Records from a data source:
+ + + + +
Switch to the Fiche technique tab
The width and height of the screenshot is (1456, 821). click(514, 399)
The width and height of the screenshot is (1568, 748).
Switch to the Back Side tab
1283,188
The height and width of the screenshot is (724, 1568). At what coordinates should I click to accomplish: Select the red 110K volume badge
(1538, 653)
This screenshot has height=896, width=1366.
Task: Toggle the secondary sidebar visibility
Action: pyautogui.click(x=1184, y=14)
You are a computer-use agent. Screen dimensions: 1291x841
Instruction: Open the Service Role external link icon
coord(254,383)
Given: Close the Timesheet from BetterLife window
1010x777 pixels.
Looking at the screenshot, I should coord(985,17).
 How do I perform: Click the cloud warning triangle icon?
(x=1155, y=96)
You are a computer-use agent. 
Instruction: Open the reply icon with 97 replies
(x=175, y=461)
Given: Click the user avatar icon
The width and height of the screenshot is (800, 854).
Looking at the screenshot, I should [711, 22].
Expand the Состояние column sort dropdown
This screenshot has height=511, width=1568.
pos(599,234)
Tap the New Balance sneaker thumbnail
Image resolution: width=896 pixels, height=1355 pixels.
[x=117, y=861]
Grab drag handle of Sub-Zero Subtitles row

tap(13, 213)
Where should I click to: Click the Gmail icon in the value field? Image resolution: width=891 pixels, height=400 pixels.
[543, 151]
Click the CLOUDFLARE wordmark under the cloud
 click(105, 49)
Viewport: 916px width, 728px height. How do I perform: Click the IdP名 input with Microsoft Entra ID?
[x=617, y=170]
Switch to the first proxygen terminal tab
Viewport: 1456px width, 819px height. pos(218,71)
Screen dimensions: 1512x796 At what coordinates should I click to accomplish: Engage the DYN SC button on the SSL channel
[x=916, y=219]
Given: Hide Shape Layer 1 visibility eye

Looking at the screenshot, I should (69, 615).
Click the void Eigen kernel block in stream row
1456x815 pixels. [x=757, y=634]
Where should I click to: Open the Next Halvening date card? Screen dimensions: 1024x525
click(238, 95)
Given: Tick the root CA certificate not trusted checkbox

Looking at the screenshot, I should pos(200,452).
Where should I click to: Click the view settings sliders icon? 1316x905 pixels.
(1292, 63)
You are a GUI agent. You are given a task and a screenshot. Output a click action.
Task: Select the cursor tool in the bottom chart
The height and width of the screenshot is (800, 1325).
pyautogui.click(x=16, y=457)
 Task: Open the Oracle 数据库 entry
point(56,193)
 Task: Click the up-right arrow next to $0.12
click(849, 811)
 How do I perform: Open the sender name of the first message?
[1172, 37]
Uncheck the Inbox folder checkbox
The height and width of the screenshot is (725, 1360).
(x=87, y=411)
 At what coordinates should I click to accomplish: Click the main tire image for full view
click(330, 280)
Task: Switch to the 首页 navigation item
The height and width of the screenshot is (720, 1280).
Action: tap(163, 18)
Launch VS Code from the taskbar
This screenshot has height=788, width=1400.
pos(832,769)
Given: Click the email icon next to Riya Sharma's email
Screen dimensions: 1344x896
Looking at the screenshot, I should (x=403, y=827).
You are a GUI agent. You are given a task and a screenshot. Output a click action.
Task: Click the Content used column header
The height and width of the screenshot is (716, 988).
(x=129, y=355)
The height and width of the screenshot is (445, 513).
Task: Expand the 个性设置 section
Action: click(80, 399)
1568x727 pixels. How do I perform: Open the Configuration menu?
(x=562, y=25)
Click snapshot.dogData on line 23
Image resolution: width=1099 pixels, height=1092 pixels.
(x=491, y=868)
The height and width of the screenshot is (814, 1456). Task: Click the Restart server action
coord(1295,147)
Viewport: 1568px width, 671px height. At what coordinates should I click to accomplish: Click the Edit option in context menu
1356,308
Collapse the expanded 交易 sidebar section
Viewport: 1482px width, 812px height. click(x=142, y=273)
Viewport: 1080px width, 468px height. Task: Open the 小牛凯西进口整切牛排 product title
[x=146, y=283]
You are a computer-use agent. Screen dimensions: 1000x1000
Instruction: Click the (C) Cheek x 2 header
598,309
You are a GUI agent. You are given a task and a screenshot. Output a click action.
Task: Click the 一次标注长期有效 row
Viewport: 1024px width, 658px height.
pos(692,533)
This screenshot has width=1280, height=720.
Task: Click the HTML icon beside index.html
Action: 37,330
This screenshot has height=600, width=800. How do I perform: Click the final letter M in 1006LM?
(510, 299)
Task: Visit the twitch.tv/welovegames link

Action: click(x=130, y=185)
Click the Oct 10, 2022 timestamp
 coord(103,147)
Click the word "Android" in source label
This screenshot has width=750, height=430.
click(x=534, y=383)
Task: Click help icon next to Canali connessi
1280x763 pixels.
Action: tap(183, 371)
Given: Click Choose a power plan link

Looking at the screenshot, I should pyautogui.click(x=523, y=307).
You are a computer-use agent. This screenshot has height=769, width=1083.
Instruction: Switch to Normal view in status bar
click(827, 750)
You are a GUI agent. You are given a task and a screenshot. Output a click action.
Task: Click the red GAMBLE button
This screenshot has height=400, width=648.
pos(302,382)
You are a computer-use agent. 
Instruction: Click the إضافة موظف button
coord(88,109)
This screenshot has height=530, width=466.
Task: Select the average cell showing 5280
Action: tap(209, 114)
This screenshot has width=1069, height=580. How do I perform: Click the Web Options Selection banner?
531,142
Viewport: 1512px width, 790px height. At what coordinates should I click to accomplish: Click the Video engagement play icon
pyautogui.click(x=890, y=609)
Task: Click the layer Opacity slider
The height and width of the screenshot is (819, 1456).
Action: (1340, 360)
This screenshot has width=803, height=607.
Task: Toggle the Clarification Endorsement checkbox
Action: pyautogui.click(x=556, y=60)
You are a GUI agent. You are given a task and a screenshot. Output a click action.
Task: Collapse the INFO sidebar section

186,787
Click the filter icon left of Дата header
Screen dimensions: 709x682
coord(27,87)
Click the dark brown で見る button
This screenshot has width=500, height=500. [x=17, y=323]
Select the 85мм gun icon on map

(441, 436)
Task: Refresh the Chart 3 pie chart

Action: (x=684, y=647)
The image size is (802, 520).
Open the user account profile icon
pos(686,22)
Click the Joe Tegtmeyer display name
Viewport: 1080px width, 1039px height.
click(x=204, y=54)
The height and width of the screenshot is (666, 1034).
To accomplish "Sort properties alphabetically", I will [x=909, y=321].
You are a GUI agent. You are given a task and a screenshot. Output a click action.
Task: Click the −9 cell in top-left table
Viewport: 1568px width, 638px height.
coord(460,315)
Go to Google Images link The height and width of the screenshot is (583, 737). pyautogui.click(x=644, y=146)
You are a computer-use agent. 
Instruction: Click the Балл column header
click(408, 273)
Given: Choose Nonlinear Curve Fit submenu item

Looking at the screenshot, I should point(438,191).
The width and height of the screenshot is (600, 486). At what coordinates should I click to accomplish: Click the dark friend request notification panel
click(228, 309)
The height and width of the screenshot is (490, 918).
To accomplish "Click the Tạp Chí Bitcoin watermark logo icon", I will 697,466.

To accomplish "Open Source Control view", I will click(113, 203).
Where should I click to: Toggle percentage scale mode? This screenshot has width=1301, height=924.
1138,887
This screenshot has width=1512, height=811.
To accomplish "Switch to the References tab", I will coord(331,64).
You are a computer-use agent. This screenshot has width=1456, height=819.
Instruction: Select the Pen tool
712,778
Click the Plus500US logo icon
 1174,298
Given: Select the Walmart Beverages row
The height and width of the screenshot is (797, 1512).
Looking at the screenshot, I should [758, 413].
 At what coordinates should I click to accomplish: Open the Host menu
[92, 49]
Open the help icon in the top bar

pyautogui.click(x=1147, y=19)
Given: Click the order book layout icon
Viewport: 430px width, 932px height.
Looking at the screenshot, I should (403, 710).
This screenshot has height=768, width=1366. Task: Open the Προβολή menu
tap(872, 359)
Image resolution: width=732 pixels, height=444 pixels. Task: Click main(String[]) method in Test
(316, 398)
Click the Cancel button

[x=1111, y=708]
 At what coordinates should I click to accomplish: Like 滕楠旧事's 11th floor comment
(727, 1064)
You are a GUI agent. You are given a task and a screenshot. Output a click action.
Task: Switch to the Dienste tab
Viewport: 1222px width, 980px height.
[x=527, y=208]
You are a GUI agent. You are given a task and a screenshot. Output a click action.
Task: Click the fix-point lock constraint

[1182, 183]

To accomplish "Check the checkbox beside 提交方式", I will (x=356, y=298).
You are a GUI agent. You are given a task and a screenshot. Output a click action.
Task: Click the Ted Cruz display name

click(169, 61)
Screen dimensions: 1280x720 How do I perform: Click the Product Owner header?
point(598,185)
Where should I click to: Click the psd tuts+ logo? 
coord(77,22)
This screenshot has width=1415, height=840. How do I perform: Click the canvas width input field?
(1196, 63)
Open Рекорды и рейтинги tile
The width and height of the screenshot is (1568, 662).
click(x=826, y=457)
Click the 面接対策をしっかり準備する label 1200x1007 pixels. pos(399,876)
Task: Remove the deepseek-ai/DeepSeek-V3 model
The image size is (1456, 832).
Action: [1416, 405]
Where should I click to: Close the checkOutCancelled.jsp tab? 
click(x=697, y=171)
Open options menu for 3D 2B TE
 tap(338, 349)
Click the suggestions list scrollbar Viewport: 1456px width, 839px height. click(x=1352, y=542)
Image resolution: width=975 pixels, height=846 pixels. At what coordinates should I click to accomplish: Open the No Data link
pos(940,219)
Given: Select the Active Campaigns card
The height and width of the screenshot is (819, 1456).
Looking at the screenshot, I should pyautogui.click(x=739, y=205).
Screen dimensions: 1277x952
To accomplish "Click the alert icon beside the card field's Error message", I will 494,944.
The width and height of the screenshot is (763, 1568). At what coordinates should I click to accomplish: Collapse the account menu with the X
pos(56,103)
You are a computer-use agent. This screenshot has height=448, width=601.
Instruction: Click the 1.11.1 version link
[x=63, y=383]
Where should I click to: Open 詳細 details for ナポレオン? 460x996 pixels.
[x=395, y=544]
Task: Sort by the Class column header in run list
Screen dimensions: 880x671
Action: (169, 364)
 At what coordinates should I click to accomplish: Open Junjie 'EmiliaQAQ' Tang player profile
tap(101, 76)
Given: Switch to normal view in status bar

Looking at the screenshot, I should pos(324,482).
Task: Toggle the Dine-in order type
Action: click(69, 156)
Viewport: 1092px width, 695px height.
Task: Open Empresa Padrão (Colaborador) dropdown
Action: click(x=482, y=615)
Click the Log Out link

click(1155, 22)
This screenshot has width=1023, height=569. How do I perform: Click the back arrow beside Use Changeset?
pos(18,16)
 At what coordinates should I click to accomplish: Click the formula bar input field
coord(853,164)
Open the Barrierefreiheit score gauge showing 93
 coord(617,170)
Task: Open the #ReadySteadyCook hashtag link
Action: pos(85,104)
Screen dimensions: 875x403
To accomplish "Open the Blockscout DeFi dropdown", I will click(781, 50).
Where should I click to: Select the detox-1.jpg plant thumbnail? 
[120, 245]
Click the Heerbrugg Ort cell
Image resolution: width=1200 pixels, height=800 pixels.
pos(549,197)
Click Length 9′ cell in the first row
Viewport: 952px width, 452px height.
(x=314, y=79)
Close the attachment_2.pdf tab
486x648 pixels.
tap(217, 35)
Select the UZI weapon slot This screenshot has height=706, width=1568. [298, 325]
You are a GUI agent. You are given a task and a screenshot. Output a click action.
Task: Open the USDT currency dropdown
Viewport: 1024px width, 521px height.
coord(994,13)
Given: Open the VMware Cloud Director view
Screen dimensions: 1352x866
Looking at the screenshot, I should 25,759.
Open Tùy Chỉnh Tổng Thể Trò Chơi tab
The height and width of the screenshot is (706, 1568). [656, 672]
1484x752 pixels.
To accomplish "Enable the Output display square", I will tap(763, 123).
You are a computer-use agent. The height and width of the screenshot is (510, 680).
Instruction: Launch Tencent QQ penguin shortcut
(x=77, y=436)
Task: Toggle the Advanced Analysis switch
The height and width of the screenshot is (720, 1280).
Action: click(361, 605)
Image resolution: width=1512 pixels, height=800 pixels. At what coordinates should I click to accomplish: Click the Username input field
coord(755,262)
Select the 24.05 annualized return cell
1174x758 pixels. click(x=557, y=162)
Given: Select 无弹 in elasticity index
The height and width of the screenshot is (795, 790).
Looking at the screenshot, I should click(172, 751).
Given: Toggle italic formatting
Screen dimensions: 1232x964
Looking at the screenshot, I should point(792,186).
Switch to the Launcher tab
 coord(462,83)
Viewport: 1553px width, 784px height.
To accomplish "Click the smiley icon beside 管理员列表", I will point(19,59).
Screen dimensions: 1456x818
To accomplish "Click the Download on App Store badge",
+ + + + +
Given request: Copy the lines of the listing above verbatim, from the line with "Screen dimensions: 1277x952" up to and including the line with "tap(101, 76)".

Correct result:
Screen dimensions: 1277x952
To accomplish "Click the alert icon beside the card field's Error message", I will 494,944.
The width and height of the screenshot is (763, 1568). At what coordinates should I click to accomplish: Collapse the account menu with the X
pos(56,103)
You are a computer-use agent. This screenshot has height=448, width=601.
Instruction: Click the 1.11.1 version link
[x=63, y=383]
Where should I click to: Open 詳細 details for ナポレオン? 460x996 pixels.
[x=395, y=544]
Task: Sort by the Class column header in run list
Screen dimensions: 880x671
Action: (169, 364)
 At what coordinates should I click to accomplish: Open Junjie 'EmiliaQAQ' Tang player profile
tap(101, 76)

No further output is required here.